START Dataset extract
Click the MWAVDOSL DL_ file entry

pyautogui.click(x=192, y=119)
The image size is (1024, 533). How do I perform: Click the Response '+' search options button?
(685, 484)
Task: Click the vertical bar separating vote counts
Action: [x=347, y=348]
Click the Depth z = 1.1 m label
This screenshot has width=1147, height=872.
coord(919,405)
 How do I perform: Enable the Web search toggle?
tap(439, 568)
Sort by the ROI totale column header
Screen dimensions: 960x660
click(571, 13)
END Dataset extract
START Dataset extract
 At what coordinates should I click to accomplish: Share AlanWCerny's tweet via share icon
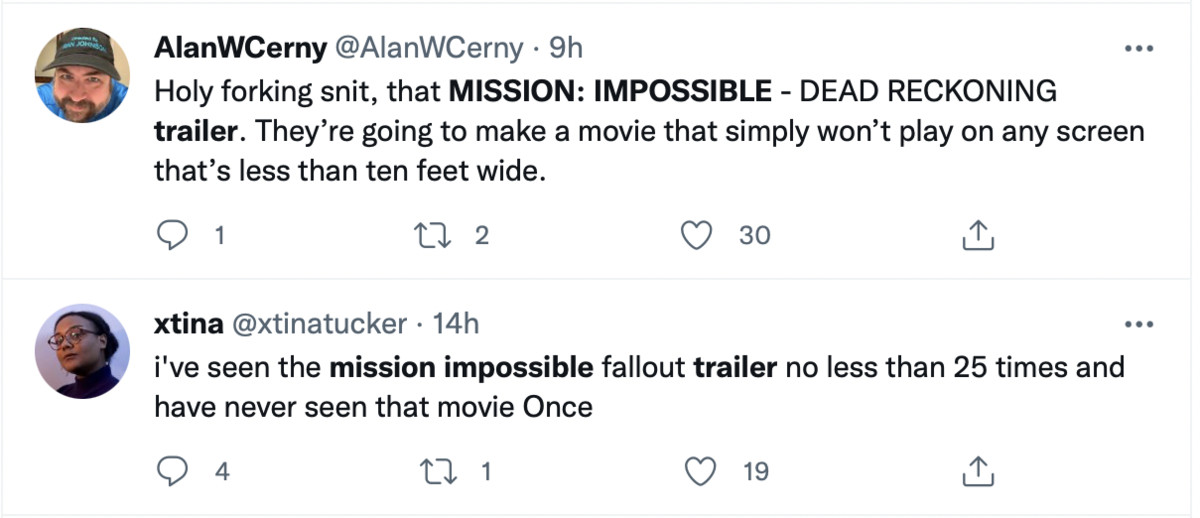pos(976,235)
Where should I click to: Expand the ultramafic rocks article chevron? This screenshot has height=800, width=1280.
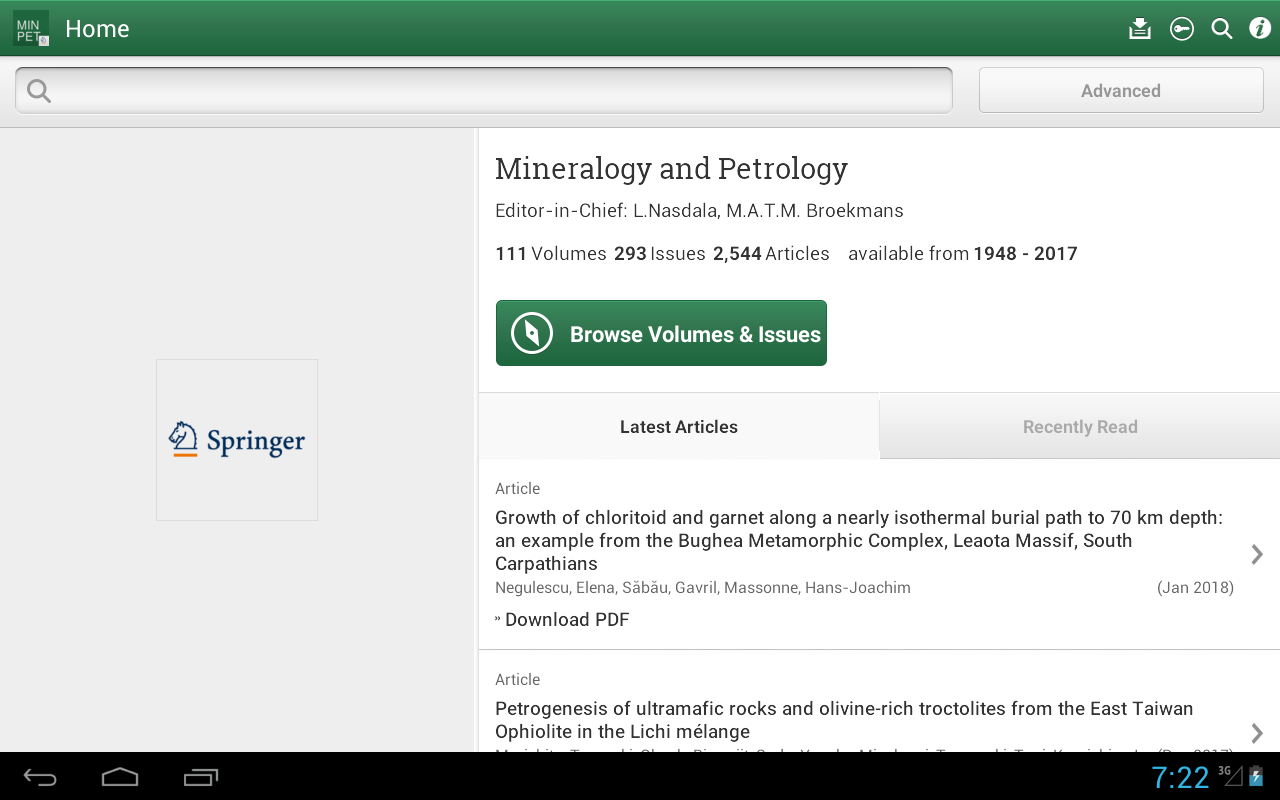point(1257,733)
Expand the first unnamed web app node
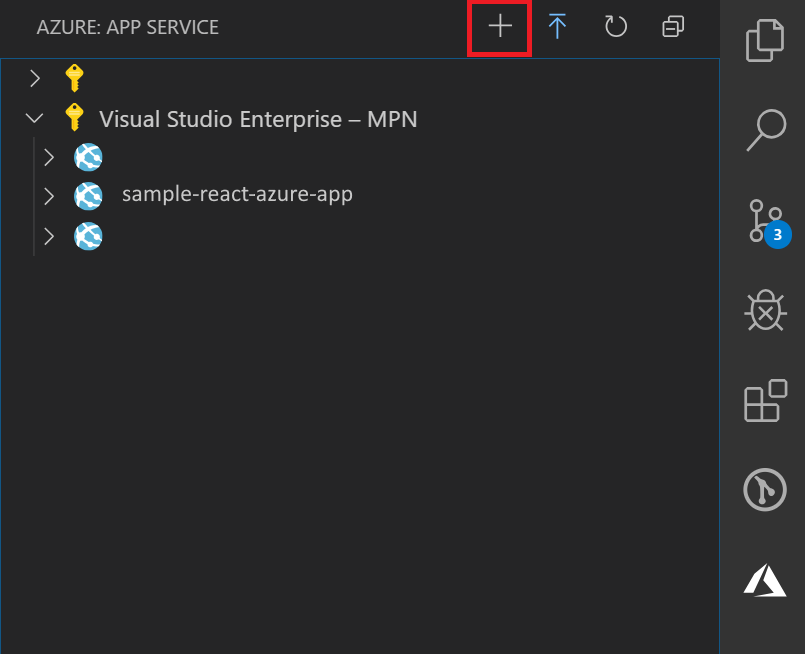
END Dataset extract
■ **What to work on**
From the line that has "Click the MWAVDOSL DL_ file entry" through the line that has "Sort by the ROI totale column header", copy every line exactly as it appears above, and leave out all others.

■ **Result for this task**
Click the MWAVDOSL DL_ file entry

pyautogui.click(x=192, y=119)
The image size is (1024, 533). How do I perform: Click the Response '+' search options button?
(685, 484)
Task: Click the vertical bar separating vote counts
Action: [x=347, y=348]
Click the Depth z = 1.1 m label
This screenshot has width=1147, height=872.
coord(919,405)
 How do I perform: Enable the Web search toggle?
tap(439, 568)
Sort by the ROI totale column header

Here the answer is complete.